Associate Professor of Voice, Shenandoah Conservatory Artistic Director of the CCM Vocal Pedagogy Institute
Part one and part two of this series covered the basic types of microphones singers will encounter and how those microphones respond to the amplitude of the voice. This final post of the series discusses how microphones respond to the frequencies of the voice.
Frequency response is a term used to define how accurately a microphone captures the audio spectrum of the acoustic signal. A “flat response” microphone captures the acoustic output with little to no alteration of the audio spectrum. Microphones that are not designated as “flat” have some type of attenuation or boost across one or more bands of frequencies within the audio spectrum.
When using a microphone with a polar pattern other than omnidirectional (a pattern that responds to sound equally from all directions), the user may encounter frequency response fluctuations in addition to amplitude fluctuations. Cardioid microphones in particular are known for their tendency to boost lower frequencies at close proximity to the sound source while attenuating those same frequencies as the distance between the sound source and the microphone increases. This is known as the “proximity effect.”
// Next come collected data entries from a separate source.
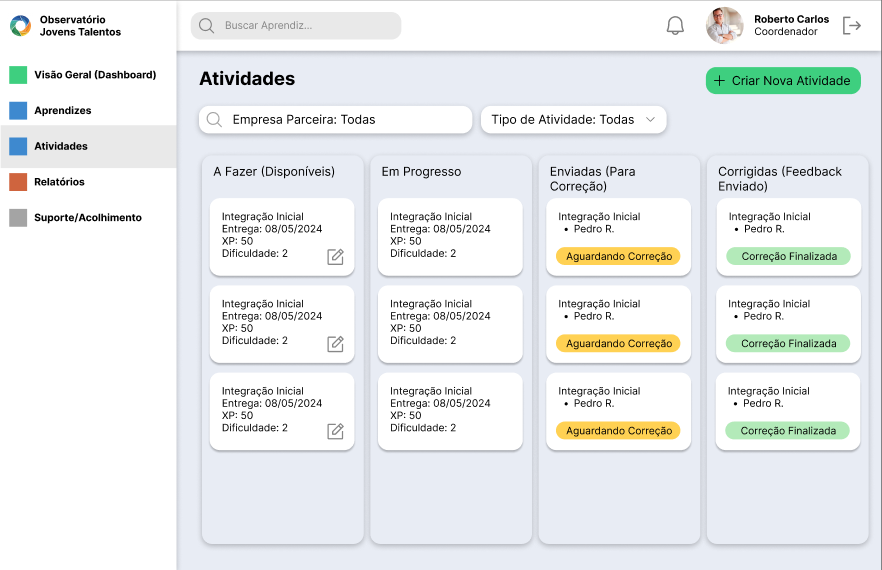The height and width of the screenshot is (570, 882).
Task: Edit the third A Fazer activity card
Action: (x=335, y=431)
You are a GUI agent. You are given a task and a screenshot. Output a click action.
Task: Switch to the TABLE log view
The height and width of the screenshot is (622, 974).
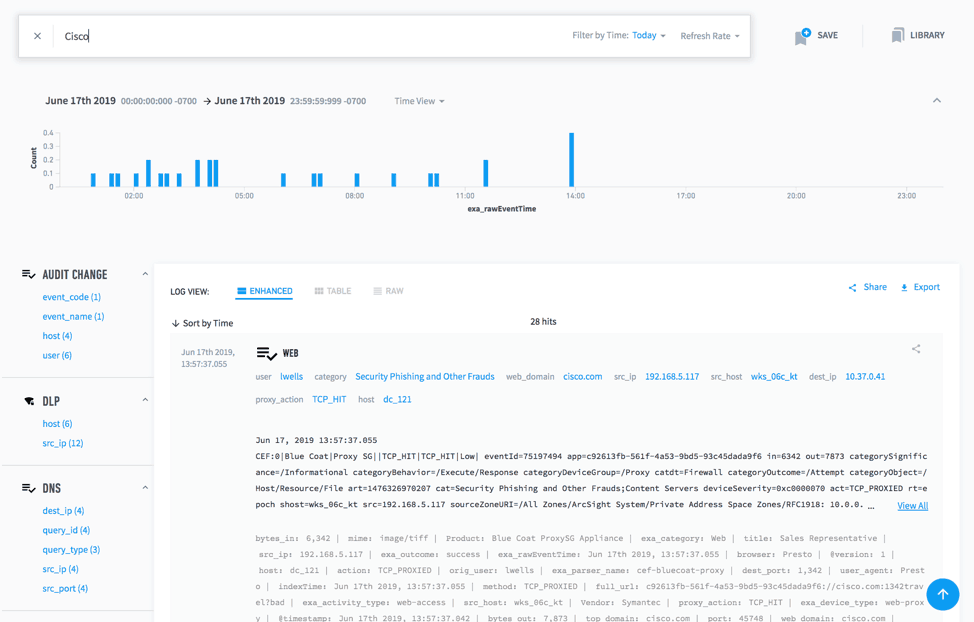tap(333, 291)
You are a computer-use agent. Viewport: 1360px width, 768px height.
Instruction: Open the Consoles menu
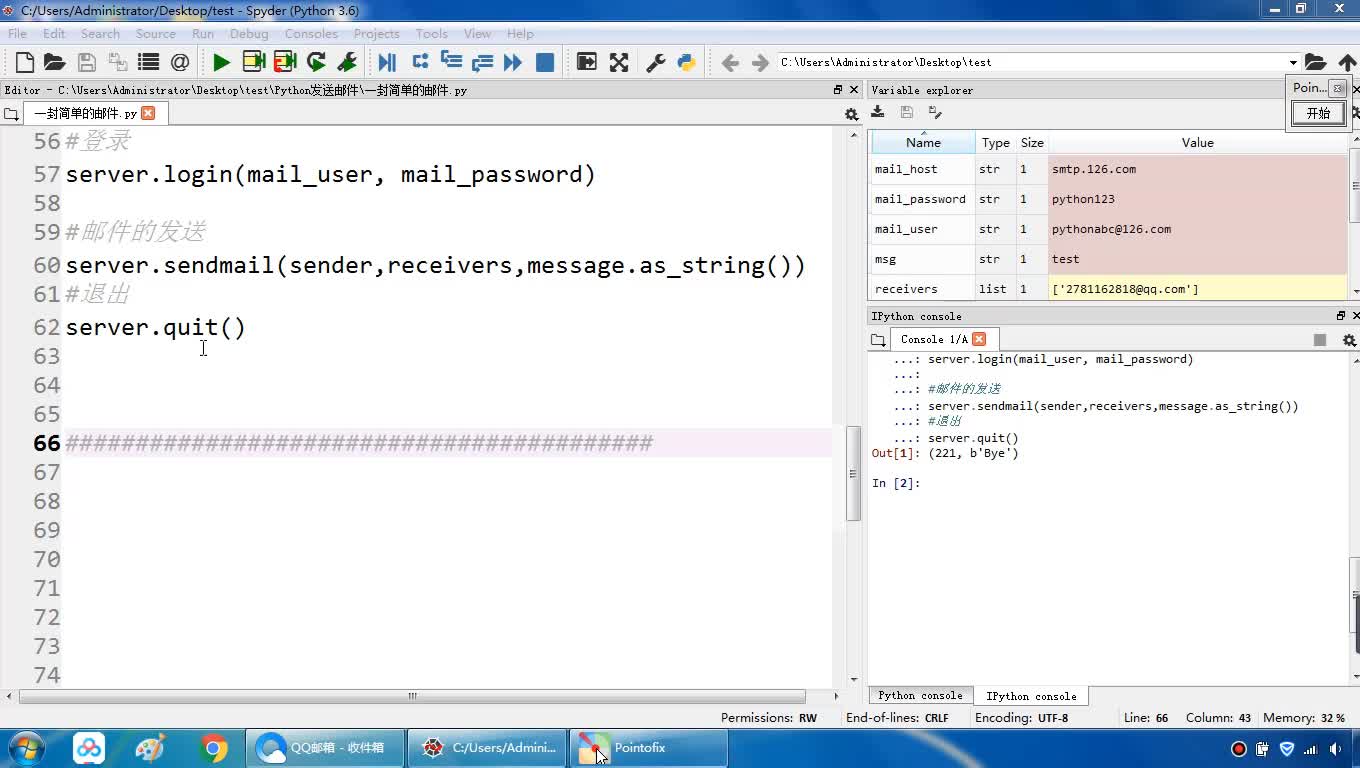coord(311,33)
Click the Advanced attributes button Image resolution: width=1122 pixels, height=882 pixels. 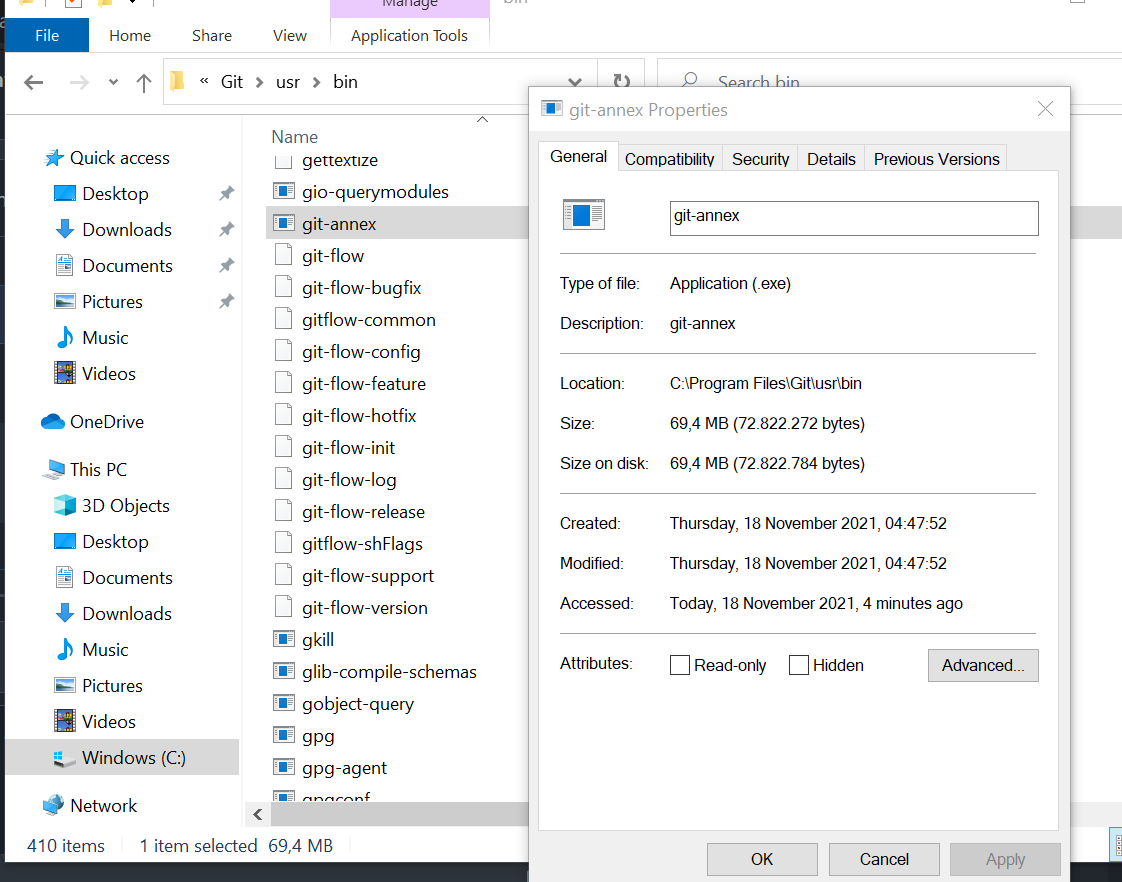point(983,665)
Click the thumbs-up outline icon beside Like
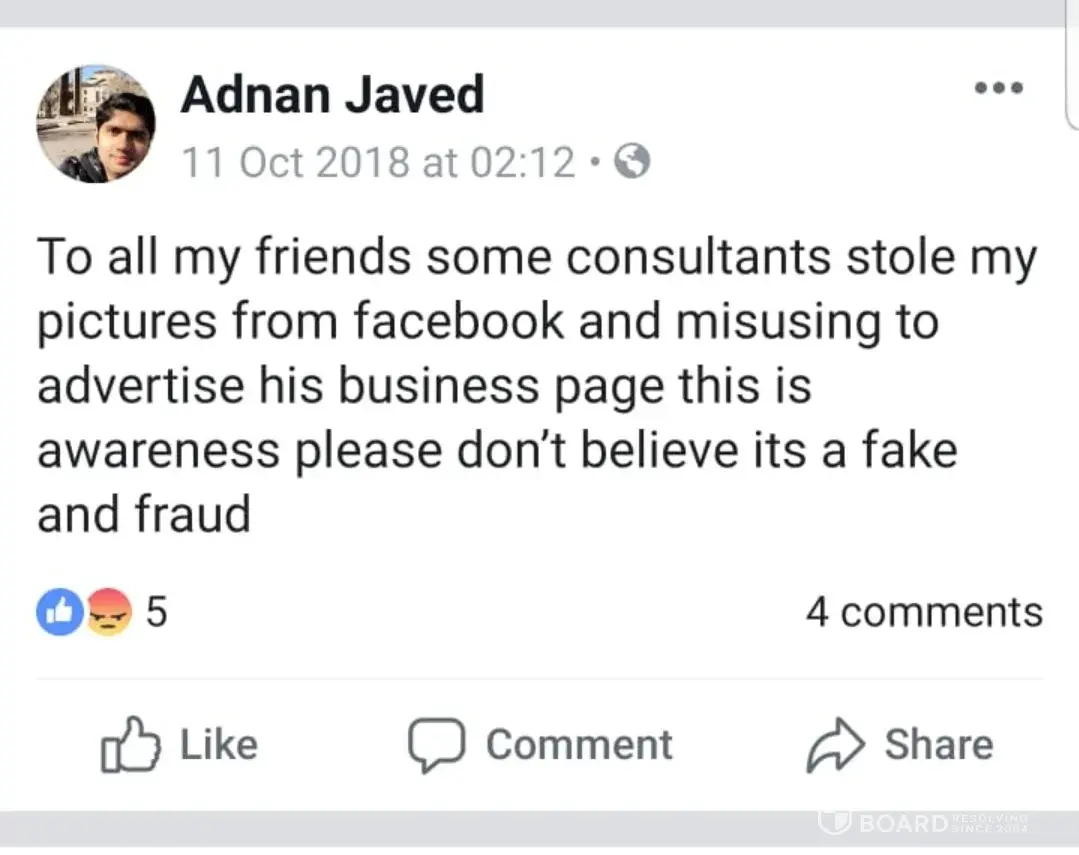Viewport: 1079px width, 855px height. pyautogui.click(x=130, y=745)
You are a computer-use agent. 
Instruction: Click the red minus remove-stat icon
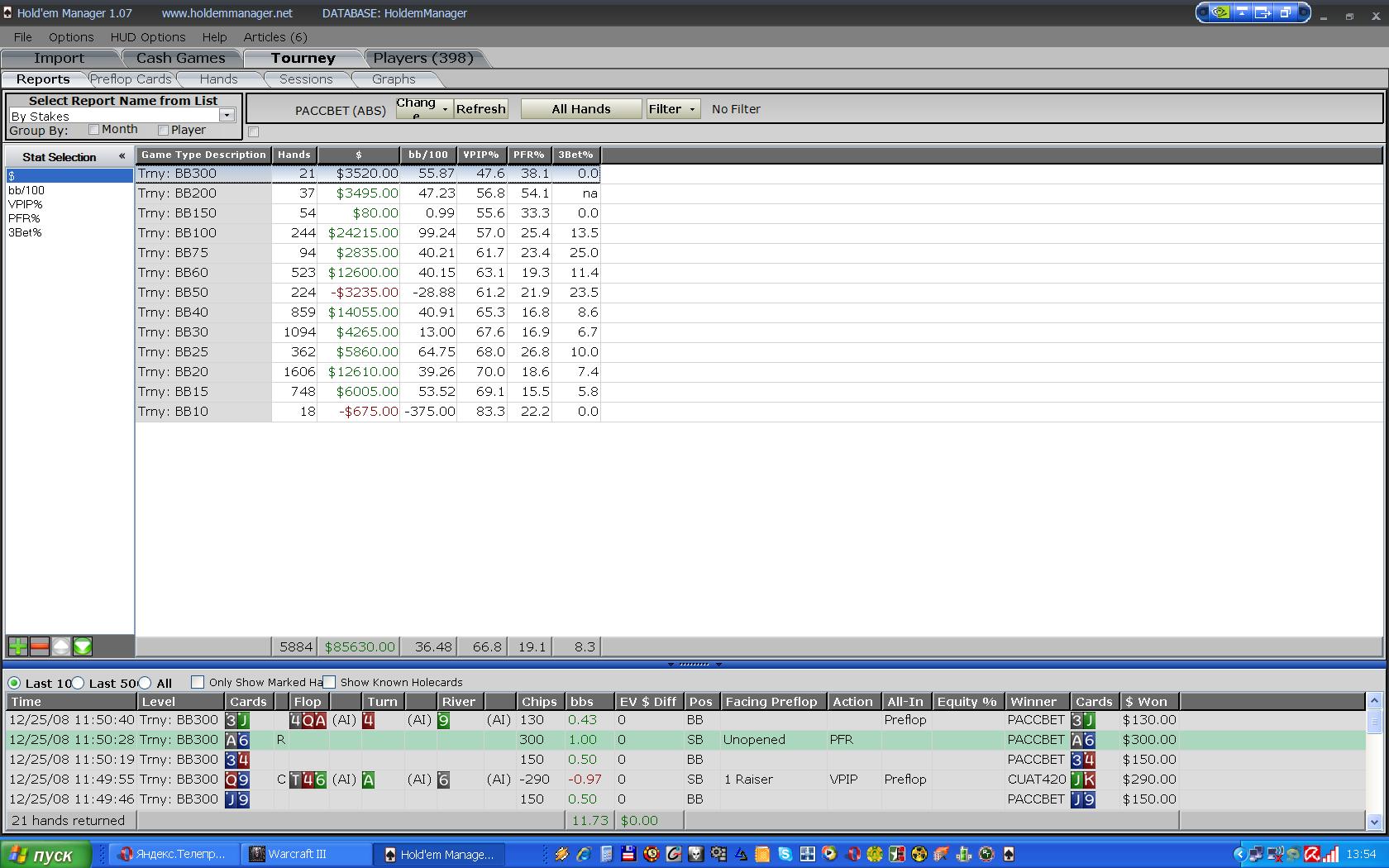(39, 646)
Let us compare the frequency response curves of two microphones, the Shure SM-58 and the Oktava 319. The Shure SM-58 microphone attenuates or “cuts” the frequencies below 300 Hz and amplifies or “boosts” the frequencies in the 3-kHz range by 6 dB, the 5-kHz range by nearly 8 dB, and the 10-kHz range by approximately 6 dB (Figure 18–10). The Oktava 319 microphone cuts the frequencies below 200 Hz while boosting everything above 300 Hz with nearly 5 dB between 7 kHz and 10 kHz (see the figure below).
In practical terms, recording a bass singer with the Shure SM-58 would drastically reduce the amplitude of the fundamental frequency with a strong amplitude peak in the singer’s formant zone. In contrast, the Oktava 319 would produce a slightly more consistent boost in the range of the singer’s formant without reducing the amplitude of the lower frequencies. Either of these options could be acceptable depending on your needs, but the frequency response must be considered before making the recording.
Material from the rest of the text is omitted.